作者： Del Pia, Alberto Ma, Mingchen Univ Wisconsin Dept Ind & Syst Engn Wisconsin Inst Discovery Madison WI USA Univ Wisconsin Dept Comp Sci 1210 W Dayton St Madison WI 53706 USA

We study exact recovery conditions for the linear programming relaxation of the k-median problem in the stochastic ball model (SBM). In Awasthi et al. (Relax, no need to round: integrality of clustering formulations. arXiv:1408.4045, 2015;in: Proceedings of the 2015 conference on innovations in theoretical computer science, pp 191-200, 2015), the authors give a tight result for the k-median LP in the SBM, saying that exact recovery can be achieved as long as the balls are pairwise disjoint. We give a counterexample to their result, thereby showing that the k-median LP is not tight in low dimension. Instead, we give a near optimal result showing that the k-median LP in the SBM is tight in high dimension.
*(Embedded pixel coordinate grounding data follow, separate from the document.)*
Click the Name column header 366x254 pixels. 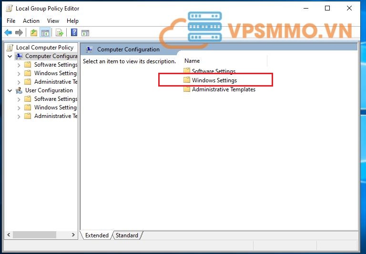pos(192,61)
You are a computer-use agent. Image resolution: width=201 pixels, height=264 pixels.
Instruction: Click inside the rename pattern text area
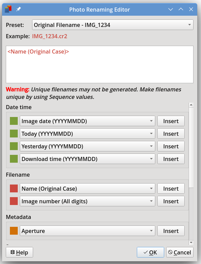click(x=100, y=64)
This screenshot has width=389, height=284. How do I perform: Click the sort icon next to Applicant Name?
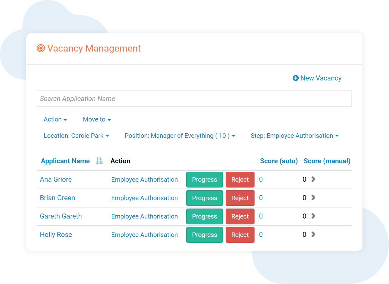[x=99, y=161]
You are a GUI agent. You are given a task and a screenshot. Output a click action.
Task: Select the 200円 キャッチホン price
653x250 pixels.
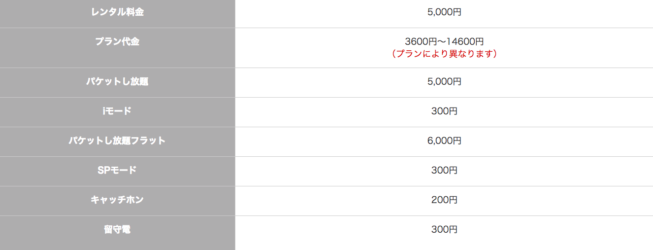[444, 200]
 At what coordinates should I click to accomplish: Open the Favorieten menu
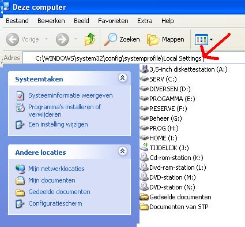coord(113,21)
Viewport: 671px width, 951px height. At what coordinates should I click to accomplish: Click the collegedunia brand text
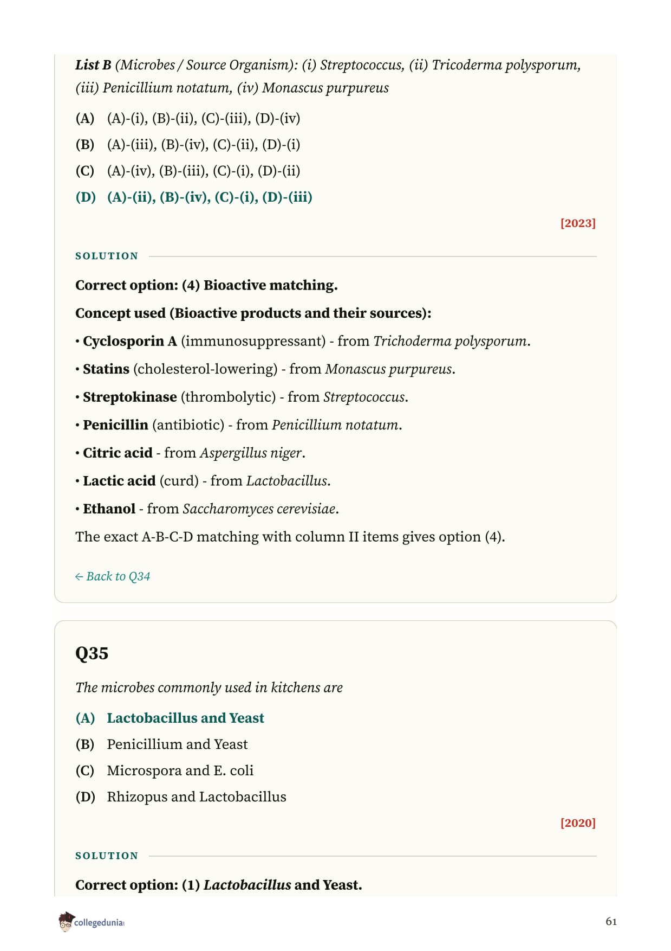pos(99,922)
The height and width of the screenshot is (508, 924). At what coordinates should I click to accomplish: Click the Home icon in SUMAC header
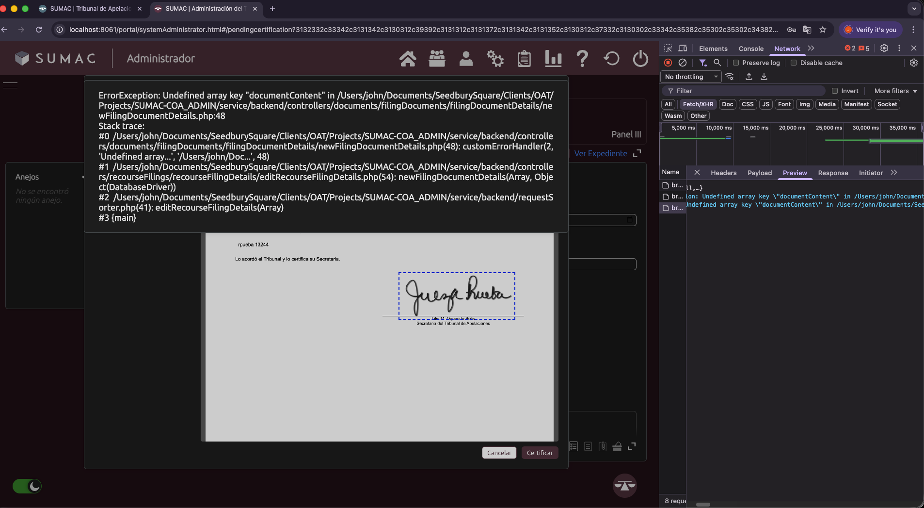tap(408, 59)
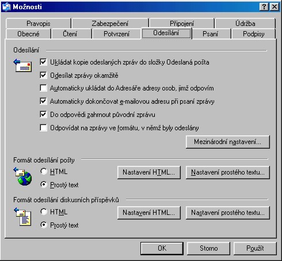Toggle Odesílat zprávy okamžitě checkbox
The height and width of the screenshot is (261, 282).
43,75
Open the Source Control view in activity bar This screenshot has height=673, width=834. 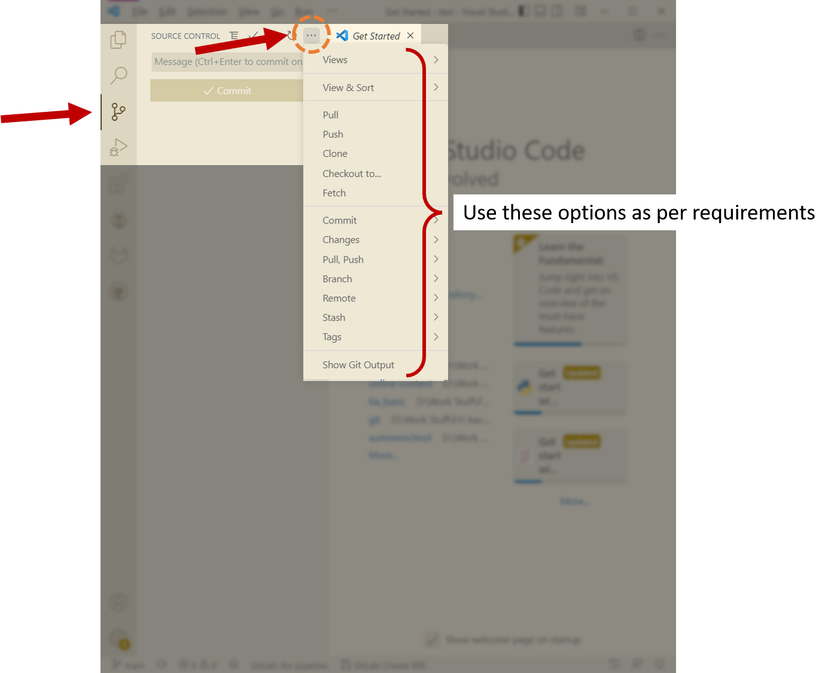pyautogui.click(x=118, y=112)
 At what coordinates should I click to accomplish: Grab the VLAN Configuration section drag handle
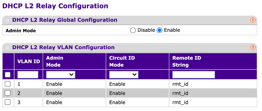click(x=7, y=48)
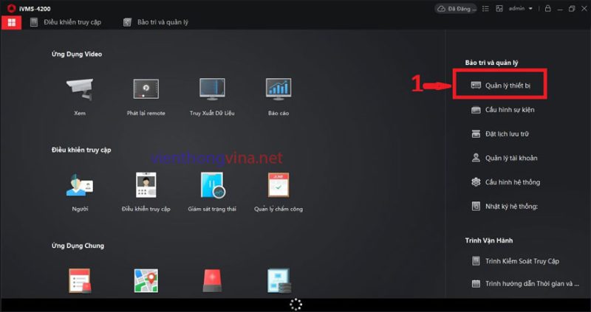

We also show that, if the probability measure satisfies some concentration assumptions, then the k-median LP in the SBM is tight in every dimension. Furthermore, we propose a new model of data called extended stochastic ball model (ESBM), which significantly generalizes the well-known SBM. We then show that exact recovery can still be achieved in the ESBM.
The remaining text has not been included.